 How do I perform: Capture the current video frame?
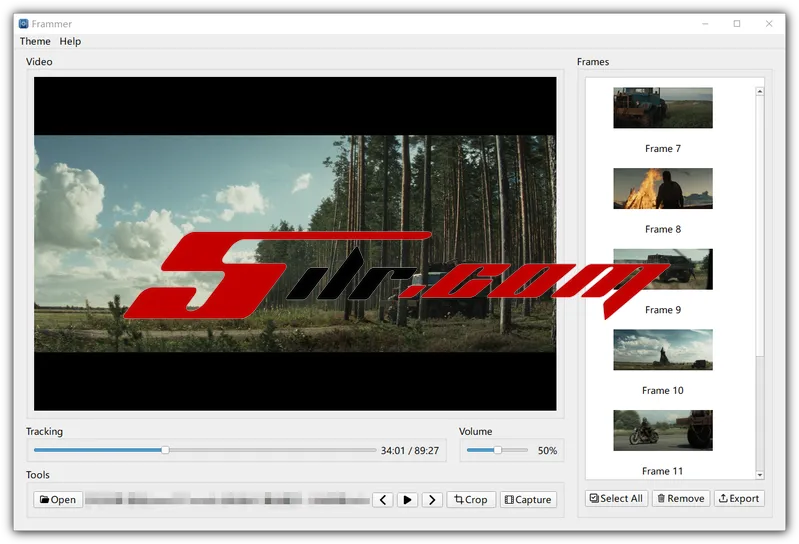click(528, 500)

##############################

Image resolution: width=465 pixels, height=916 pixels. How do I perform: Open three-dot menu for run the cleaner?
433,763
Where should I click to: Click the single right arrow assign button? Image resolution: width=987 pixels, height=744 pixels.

##############################

Shift every coordinate in the answers by adding 14 to it, then rewrite, item wording included, only the part that opens with the line containing "How do I perform: Capture" and closes with the line containing "click(528, 500)", both ends included. Leave the pictures out.

* **Task response**:
 How do I perform: Capture the current video frame?
click(542, 514)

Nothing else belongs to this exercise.